[Brief]
For every line in the data below that contains "status", copy the line.

[Material shown]
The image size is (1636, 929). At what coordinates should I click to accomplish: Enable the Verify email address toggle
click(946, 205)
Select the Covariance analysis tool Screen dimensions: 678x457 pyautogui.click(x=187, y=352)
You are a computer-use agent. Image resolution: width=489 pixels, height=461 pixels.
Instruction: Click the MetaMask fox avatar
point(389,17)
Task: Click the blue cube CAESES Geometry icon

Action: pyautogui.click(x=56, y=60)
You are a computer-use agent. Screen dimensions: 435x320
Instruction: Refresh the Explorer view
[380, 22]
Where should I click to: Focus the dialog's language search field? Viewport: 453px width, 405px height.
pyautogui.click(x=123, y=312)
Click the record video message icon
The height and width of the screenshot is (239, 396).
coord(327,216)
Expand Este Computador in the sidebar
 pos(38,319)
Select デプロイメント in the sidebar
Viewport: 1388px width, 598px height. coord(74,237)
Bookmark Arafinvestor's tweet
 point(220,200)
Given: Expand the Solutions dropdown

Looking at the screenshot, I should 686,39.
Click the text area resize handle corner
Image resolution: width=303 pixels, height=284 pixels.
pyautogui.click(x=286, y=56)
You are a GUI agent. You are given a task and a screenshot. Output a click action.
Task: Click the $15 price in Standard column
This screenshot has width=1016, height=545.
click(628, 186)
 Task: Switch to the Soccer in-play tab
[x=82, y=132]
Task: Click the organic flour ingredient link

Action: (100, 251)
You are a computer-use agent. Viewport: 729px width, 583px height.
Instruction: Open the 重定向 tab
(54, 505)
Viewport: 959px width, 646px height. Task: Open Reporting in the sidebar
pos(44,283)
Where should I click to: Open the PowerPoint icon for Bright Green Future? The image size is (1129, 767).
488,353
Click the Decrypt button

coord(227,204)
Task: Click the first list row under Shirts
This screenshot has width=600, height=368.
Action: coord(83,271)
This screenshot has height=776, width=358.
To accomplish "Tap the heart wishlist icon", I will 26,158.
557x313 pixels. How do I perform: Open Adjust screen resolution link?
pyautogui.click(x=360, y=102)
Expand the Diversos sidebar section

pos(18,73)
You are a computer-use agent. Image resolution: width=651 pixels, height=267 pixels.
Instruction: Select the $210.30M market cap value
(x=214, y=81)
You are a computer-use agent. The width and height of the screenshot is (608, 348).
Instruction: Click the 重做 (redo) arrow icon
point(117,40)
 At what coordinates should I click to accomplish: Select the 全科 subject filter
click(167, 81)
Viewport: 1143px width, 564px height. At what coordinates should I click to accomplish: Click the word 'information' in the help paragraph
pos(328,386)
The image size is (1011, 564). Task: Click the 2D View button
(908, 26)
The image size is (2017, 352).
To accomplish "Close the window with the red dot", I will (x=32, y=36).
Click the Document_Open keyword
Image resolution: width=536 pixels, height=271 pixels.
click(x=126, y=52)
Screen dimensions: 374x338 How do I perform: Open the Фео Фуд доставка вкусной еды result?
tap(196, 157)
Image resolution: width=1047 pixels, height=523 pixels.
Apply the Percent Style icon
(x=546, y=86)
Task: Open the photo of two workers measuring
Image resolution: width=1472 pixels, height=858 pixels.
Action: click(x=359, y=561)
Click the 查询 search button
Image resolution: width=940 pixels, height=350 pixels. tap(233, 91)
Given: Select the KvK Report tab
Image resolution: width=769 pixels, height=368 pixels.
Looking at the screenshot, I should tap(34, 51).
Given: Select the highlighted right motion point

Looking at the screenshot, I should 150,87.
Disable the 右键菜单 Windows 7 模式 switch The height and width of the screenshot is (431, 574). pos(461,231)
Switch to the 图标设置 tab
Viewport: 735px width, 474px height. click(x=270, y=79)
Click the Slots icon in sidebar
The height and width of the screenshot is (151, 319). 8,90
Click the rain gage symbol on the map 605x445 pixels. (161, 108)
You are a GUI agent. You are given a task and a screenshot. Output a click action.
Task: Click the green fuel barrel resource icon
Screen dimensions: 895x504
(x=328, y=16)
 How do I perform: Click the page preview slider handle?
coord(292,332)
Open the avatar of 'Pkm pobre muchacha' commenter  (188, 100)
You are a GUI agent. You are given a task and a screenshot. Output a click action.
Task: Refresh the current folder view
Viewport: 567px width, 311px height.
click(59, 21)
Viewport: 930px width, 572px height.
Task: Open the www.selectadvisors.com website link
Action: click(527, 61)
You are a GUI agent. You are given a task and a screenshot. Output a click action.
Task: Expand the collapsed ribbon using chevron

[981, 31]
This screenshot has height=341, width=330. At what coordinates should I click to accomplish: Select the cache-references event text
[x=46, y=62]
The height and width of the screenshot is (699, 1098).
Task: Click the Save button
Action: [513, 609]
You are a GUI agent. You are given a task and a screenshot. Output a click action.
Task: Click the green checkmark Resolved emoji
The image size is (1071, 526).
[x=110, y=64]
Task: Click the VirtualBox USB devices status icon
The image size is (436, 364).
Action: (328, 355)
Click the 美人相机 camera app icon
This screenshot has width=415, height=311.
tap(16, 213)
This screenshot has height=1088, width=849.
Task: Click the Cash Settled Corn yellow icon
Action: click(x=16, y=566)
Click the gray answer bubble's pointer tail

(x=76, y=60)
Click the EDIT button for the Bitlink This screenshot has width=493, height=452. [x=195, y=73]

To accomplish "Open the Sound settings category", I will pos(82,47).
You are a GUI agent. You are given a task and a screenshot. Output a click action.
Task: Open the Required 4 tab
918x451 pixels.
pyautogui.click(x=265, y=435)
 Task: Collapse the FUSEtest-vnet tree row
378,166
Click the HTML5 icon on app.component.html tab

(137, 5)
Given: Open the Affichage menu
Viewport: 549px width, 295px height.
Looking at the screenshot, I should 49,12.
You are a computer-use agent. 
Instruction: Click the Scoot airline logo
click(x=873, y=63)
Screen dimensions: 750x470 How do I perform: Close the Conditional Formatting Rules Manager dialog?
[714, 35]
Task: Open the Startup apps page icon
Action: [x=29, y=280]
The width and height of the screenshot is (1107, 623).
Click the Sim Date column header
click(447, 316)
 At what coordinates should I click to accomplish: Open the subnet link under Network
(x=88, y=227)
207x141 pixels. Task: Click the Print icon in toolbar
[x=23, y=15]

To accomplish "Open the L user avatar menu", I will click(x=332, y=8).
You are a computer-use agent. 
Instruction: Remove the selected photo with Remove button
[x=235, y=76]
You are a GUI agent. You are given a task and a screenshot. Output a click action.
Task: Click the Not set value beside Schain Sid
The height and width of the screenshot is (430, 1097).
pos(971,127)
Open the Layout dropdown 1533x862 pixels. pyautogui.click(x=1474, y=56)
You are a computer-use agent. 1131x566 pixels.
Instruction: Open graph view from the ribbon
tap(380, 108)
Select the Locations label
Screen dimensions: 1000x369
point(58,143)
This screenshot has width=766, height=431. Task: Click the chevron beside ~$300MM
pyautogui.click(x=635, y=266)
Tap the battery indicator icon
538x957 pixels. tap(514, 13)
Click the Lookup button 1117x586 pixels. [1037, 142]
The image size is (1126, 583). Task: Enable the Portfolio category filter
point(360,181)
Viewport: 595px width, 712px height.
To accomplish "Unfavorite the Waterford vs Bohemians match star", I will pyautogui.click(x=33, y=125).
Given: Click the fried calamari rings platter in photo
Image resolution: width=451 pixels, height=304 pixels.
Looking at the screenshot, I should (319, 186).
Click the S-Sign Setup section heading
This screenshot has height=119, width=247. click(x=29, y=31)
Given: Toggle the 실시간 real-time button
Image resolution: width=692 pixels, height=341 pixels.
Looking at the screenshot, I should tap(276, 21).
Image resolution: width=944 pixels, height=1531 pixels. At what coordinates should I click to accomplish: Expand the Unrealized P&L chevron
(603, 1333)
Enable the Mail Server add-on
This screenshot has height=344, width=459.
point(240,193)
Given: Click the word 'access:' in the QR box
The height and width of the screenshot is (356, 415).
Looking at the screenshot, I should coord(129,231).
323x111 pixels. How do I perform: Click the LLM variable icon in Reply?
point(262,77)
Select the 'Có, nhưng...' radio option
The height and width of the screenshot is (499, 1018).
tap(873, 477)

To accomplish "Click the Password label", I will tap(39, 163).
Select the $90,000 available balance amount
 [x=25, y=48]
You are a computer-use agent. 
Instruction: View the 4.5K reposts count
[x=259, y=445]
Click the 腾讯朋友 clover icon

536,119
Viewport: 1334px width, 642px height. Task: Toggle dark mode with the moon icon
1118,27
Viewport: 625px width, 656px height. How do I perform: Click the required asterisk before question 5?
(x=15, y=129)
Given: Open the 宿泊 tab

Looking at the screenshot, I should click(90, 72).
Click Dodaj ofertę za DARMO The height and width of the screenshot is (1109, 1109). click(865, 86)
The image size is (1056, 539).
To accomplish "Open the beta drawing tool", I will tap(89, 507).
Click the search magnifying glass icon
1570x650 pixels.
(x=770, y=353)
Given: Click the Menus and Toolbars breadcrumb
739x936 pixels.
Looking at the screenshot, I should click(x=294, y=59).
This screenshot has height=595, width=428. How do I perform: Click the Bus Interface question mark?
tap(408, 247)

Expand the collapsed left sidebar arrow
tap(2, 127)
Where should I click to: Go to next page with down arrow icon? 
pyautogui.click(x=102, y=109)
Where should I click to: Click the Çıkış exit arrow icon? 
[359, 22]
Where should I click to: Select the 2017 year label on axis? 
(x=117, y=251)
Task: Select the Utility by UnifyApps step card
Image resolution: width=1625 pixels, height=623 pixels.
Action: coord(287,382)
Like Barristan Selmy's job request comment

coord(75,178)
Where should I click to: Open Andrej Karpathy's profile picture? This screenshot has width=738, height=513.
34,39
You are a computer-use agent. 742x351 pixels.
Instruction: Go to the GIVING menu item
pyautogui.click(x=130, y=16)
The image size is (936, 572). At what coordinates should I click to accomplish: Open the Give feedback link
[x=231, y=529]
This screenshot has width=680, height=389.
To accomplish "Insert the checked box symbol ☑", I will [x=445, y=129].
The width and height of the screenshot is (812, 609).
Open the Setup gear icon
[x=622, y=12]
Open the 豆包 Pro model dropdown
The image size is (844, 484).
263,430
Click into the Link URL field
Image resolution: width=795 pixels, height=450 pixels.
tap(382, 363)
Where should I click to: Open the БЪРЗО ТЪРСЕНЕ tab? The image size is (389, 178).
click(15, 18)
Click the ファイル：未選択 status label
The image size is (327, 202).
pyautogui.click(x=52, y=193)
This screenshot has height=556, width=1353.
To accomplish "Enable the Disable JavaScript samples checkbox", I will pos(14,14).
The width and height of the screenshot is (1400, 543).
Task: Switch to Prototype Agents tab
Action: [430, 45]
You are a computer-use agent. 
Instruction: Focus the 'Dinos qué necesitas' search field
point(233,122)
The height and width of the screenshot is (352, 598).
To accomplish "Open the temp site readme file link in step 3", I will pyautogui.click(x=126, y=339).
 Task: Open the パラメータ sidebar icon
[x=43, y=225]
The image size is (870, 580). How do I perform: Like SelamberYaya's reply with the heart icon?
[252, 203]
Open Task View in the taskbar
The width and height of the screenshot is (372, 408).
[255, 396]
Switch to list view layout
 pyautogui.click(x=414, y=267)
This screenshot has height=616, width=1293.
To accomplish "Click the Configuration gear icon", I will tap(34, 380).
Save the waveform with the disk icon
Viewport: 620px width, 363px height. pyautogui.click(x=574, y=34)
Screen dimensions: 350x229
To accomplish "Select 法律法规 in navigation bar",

[Task result]
Task: Click the VirtualBox USB devices status icon
Click the ファイル：未選択 status label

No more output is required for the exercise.